All sectors barring crude oil posted growth, helped by the low base of the previous year. The sectors—coal, crude, natural gas, refinery products, fertilizers, cement, steel and electricity —expanded by 12.7% in June, compared with 19.3% in May, data released by the ministry of commerce and industry showed on Friday.

Coal, electricity, cement and refinery products posted double digit growth in output. With the eight core industries holding a 40.27% weight in the Index of Industrial Production (IIP), this raised prospects of a robust industrial production performance.

The gap between the government's revenue and expenditure at 3.51 trillion during the first quarter is 28% higher than the corresponding period last year, data released by the controller general of accounts released on Friday showed. The fiscal deficit for April-June was 21.2% of the budget target of 16.6 trillion set for FY23, as against 18.2% in the first quarter last year.

The deficit for June at 1.47 trillion is 2.6% lower than the same month of the previous year.

Economists said risks to the fiscal deficit target 6.4% of GDP for FY23 arise from revenue losses on account of excise duty cut, lower-than-budgeted transfer of the RBI's surplus, and the need for additional spending on food, fertiliser, and LPG subsidies.

But, they said, the windfall tax on crude oil and other export duties along with the buoyancy in GST and higher-than-expected nominal GDP due to high inflation may help.

The government contained the fiscal deficit for 2021-22 to 6.7% of gross domestic product in 2021-22, better than the 6.9% estimated in the budget, largely on the back of higher-than- expected revenue mop-up and nominal GDP growth. Fiscal deficit arises when government spending exceeds revenue. Revenue receipts in the April-June period at 5.68 trillion are merely 5.1% higher compared with last year, on the back of halving of non-tax revenue.
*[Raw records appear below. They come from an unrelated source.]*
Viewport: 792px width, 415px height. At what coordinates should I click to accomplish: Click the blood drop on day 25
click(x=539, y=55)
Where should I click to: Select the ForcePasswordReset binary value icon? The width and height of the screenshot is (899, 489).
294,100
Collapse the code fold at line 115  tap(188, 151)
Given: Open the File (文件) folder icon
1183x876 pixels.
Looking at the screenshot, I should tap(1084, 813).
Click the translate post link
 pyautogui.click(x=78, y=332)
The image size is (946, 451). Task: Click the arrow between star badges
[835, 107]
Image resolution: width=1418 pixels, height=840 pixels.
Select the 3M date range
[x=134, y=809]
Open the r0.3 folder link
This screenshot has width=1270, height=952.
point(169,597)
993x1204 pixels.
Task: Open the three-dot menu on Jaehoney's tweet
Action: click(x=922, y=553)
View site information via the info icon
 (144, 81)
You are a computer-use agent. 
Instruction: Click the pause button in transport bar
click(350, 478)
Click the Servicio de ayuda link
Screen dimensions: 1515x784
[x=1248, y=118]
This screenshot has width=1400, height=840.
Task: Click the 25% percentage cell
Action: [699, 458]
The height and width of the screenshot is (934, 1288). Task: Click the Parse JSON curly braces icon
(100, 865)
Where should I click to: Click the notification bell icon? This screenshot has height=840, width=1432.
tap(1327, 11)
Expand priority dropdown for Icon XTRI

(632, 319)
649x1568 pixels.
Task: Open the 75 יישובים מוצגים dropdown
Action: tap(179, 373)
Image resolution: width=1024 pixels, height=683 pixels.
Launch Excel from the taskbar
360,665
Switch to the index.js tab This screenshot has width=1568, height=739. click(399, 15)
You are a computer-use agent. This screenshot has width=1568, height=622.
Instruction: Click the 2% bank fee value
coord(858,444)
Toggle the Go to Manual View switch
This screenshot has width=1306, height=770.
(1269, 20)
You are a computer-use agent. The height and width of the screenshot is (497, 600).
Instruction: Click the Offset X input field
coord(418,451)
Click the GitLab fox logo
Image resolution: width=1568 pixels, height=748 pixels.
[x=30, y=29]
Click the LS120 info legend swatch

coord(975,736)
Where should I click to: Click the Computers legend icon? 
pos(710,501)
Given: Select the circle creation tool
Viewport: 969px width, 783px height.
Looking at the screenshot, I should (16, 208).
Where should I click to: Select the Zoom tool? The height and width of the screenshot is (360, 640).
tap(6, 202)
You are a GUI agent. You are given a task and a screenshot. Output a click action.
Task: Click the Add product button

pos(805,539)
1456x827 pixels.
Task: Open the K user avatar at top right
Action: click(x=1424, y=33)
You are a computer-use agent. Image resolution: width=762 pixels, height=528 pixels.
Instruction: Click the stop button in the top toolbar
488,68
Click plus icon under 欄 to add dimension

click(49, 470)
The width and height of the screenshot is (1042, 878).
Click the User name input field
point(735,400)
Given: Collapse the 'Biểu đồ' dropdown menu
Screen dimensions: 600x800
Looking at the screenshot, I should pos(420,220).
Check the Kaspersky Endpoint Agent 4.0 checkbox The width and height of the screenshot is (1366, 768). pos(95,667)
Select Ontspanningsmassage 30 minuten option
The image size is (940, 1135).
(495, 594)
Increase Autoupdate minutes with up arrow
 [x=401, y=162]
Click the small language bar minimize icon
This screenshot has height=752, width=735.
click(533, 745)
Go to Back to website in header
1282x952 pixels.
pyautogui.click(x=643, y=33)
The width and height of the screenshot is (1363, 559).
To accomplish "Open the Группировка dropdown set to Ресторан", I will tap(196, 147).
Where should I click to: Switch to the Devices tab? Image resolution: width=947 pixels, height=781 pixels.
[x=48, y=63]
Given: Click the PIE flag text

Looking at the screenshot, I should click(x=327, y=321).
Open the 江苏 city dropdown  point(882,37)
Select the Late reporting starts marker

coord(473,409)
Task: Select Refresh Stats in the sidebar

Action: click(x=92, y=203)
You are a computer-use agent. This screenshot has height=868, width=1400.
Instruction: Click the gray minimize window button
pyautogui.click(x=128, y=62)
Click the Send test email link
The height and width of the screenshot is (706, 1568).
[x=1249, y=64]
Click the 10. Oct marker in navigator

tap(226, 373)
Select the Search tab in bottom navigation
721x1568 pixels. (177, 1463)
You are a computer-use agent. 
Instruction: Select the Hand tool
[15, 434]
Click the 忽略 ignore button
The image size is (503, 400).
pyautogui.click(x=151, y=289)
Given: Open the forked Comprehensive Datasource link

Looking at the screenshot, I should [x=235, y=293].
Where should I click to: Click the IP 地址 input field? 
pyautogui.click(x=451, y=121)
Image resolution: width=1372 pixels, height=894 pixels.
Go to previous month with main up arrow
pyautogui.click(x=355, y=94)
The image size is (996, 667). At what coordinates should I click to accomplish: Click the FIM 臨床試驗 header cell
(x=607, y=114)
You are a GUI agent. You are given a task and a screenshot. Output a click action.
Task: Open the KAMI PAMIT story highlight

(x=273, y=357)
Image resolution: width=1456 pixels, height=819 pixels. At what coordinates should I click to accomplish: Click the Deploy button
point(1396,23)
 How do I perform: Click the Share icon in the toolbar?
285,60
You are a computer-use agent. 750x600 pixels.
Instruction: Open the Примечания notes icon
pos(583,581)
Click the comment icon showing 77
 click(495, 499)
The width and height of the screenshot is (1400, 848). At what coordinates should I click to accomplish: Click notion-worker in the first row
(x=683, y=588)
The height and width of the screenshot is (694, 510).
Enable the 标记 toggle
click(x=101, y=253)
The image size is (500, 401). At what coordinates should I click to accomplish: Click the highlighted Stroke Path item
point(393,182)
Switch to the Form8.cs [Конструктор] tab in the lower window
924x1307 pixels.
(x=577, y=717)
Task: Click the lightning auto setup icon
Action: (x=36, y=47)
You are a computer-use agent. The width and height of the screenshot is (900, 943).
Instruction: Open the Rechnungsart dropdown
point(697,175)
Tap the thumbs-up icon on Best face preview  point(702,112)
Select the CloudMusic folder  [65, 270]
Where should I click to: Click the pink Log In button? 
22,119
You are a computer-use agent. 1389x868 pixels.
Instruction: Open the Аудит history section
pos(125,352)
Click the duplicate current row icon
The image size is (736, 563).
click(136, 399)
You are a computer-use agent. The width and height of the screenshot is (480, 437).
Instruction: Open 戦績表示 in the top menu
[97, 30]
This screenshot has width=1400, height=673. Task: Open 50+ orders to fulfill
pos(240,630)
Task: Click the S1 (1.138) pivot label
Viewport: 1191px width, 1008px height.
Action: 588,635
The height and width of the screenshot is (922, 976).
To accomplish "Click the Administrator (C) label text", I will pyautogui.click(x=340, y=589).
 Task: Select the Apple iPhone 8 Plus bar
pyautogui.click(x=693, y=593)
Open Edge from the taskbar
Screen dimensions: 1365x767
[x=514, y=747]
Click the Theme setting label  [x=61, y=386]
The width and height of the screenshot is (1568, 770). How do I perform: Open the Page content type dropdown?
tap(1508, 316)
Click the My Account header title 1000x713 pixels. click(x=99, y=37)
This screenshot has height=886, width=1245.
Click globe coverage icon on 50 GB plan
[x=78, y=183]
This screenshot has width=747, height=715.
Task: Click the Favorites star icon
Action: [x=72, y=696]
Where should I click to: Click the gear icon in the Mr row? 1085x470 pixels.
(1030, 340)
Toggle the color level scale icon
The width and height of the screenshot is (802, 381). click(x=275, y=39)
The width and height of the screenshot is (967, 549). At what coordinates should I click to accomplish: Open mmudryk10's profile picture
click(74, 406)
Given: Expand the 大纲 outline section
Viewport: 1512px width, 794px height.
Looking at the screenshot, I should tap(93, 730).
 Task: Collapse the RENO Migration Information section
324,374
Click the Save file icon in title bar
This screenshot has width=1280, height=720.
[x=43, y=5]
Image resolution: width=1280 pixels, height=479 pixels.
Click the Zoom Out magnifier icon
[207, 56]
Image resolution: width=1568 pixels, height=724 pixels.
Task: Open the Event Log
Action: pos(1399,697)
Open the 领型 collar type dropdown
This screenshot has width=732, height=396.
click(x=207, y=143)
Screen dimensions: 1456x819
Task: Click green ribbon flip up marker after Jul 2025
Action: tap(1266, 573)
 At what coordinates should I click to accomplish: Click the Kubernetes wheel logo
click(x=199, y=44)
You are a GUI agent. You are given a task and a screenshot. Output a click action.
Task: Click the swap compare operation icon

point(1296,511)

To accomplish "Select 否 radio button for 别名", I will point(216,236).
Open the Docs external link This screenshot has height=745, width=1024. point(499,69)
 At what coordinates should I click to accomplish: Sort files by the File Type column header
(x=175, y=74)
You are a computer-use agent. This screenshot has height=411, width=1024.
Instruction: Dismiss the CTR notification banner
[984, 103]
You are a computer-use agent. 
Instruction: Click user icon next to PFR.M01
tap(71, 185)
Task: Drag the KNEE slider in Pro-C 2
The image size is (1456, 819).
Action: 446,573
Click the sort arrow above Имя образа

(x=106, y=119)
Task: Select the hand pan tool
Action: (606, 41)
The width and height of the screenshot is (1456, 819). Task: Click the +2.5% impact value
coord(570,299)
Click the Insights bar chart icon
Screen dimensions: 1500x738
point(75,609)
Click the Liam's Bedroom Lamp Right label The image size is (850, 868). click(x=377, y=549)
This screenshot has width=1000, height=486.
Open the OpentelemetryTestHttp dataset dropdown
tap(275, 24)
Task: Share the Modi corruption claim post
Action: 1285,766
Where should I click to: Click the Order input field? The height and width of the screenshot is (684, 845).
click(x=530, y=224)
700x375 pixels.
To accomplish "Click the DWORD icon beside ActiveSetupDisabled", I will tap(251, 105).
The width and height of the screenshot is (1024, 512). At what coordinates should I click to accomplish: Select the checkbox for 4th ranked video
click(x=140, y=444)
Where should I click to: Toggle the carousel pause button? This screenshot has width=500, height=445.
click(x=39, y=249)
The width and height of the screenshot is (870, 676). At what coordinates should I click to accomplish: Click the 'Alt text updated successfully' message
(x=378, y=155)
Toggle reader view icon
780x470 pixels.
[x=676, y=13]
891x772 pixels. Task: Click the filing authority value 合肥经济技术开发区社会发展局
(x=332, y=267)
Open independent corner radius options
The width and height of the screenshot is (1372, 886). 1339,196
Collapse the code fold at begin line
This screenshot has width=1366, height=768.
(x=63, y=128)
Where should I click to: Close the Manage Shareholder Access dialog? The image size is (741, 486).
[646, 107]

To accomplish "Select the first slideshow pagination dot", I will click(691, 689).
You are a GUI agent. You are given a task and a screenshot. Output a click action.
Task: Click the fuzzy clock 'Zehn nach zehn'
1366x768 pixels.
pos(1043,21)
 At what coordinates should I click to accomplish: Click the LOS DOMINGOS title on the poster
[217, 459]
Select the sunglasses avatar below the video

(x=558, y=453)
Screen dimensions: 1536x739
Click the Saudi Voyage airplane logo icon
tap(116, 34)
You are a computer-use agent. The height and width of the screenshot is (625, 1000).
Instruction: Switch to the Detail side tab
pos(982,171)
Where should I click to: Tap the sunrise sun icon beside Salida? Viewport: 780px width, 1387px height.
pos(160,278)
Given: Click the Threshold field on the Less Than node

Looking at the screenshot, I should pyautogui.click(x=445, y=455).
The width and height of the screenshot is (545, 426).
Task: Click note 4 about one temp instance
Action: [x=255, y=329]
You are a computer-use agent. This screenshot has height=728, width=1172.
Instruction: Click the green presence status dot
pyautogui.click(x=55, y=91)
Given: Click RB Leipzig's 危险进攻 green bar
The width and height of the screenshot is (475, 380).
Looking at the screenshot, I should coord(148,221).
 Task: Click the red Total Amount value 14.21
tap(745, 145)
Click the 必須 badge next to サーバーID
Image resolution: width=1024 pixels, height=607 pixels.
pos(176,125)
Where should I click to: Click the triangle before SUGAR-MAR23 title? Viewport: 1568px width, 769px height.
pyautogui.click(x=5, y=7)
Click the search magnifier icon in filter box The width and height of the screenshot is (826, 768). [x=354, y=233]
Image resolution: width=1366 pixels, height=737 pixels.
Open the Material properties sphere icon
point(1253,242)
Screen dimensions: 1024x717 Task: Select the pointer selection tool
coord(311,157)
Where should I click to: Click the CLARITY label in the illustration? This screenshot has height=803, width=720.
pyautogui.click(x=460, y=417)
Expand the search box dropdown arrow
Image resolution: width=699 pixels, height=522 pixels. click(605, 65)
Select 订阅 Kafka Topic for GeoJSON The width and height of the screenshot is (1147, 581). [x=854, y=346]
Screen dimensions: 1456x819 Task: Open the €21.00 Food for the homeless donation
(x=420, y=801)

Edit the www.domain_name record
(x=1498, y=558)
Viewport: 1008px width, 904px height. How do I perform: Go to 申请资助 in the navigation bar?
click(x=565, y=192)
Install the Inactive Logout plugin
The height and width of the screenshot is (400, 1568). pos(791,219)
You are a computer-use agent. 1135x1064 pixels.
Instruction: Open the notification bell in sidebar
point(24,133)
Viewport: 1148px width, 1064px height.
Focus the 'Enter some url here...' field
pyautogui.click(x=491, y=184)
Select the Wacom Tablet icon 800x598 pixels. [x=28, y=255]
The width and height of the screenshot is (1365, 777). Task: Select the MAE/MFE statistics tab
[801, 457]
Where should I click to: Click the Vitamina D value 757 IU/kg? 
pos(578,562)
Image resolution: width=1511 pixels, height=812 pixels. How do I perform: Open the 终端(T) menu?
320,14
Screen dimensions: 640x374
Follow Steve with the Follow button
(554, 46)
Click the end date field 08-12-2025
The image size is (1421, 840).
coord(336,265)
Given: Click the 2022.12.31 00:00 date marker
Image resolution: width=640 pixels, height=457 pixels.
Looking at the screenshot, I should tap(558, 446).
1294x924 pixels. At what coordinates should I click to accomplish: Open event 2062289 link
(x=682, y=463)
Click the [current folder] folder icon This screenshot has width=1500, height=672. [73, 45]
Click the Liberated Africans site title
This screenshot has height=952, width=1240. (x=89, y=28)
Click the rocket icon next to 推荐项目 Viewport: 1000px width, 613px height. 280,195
Revenue receipts have touched 25.8% of the full year's target compared with 30.2% in the first quarter of 2021-22.

"We expect a large part of the higher-than-budgeted subsidies and loss related to the excise duty cut to be absorbed by higher-than-estimated non-excise taxes, limiting the extent of the overshoot in the GoI's fiscal deficit in FY2023 relative to the budget estimates at 0.3 trillion- 0.8 trillion. Unless the free foodgrain scheme is extended beyond September 2022, we do not expect the fiscal deficit to exceed 6.4% of GDP based on a nominal GDP growth assumption of 15%," said Aditi Nayar, chief economist, Icra Ltd.

The total expenditure during this period at 9.47 trillion is 15.3% higher compared to last year. Capital expenditure, which is used to create assets like infrastructure and acts as a multiplier, was up 57% year-on-year at 1.75 trillion. It is 23.4% of the full year's estimate as against 20.1% in the corresponding period last year.

However, revenue expenditure, which comprises fixed obligations or ongoing operating expenses such as salaries and pension, was up 8.4% at 7.7 trillion compared with last year's 7.1 trillion.